Dataset entries:
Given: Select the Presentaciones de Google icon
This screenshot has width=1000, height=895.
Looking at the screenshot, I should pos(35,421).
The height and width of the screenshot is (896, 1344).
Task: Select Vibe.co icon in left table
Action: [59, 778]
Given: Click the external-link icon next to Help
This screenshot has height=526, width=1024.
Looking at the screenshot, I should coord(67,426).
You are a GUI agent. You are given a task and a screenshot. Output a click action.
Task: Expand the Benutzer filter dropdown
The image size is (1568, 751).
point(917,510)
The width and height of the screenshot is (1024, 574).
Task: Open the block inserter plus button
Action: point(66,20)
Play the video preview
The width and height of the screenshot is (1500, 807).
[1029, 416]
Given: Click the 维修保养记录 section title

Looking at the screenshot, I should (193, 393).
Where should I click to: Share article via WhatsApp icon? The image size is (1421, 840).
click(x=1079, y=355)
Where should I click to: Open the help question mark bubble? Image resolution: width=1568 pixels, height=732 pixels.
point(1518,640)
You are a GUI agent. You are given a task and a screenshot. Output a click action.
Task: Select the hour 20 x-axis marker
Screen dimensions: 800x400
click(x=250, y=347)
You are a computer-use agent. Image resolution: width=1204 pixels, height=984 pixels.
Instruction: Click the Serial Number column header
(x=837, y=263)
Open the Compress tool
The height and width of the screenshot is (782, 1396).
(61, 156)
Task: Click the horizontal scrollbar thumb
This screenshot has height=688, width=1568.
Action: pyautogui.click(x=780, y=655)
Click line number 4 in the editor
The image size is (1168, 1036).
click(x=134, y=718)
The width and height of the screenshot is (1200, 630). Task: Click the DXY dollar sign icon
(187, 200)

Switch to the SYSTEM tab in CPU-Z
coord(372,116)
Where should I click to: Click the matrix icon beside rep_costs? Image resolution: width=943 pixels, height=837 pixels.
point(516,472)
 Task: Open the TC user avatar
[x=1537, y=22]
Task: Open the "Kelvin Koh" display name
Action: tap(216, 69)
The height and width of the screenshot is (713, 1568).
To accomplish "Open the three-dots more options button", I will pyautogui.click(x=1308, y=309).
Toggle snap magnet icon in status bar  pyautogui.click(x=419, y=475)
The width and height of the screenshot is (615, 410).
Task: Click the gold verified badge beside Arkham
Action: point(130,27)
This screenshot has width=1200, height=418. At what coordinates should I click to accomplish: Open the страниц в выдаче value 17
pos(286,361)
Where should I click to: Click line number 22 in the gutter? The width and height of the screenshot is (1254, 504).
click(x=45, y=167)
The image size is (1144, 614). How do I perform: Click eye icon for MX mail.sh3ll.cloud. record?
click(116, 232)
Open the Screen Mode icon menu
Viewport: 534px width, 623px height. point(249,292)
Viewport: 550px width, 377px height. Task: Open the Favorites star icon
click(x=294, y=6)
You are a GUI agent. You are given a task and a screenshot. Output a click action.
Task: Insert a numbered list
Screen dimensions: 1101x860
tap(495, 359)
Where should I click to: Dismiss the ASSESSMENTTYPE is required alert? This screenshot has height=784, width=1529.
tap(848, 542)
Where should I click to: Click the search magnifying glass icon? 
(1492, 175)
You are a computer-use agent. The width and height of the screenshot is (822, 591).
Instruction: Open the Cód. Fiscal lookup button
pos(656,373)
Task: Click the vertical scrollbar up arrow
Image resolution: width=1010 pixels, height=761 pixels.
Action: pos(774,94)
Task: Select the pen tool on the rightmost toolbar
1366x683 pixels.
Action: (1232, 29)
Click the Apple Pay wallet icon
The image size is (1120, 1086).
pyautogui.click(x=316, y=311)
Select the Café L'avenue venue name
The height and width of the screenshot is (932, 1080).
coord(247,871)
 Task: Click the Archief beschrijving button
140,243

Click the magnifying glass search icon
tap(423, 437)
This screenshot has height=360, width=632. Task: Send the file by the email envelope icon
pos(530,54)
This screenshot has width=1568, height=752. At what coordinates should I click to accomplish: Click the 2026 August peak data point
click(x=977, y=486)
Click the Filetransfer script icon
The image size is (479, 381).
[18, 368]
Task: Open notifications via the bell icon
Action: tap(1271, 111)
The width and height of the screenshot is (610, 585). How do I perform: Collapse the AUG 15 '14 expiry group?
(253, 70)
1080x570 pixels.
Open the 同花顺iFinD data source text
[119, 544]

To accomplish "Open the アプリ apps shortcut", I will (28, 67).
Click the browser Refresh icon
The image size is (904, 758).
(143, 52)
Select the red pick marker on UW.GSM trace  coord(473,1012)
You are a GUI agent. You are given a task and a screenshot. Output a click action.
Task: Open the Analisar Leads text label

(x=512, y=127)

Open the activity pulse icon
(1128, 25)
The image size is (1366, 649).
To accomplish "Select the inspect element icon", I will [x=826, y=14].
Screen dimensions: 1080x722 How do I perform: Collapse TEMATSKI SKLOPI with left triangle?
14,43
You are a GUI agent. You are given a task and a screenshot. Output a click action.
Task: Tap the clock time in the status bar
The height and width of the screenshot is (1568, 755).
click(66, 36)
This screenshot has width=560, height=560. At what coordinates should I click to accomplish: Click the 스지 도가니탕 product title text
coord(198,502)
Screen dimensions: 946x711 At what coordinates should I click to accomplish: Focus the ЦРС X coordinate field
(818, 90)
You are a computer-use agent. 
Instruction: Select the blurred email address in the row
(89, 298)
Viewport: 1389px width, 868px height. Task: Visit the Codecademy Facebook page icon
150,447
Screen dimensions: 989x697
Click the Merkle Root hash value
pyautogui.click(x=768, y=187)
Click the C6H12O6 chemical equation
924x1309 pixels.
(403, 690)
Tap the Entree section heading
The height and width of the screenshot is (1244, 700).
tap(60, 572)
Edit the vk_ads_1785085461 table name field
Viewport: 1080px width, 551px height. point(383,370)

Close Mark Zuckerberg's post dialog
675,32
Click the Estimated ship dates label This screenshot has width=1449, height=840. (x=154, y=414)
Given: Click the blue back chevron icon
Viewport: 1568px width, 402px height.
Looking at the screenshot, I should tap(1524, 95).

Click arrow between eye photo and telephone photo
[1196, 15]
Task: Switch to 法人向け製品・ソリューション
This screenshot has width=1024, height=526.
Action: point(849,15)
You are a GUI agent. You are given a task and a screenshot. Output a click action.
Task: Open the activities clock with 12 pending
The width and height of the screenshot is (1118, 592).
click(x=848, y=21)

Problem description: Where does the string "clock" occur in the listing above? Return every line that contains it.

Response to this exercise:
Task: Tap the clock time in the status bar
Task: Open the activities clock with 12 pending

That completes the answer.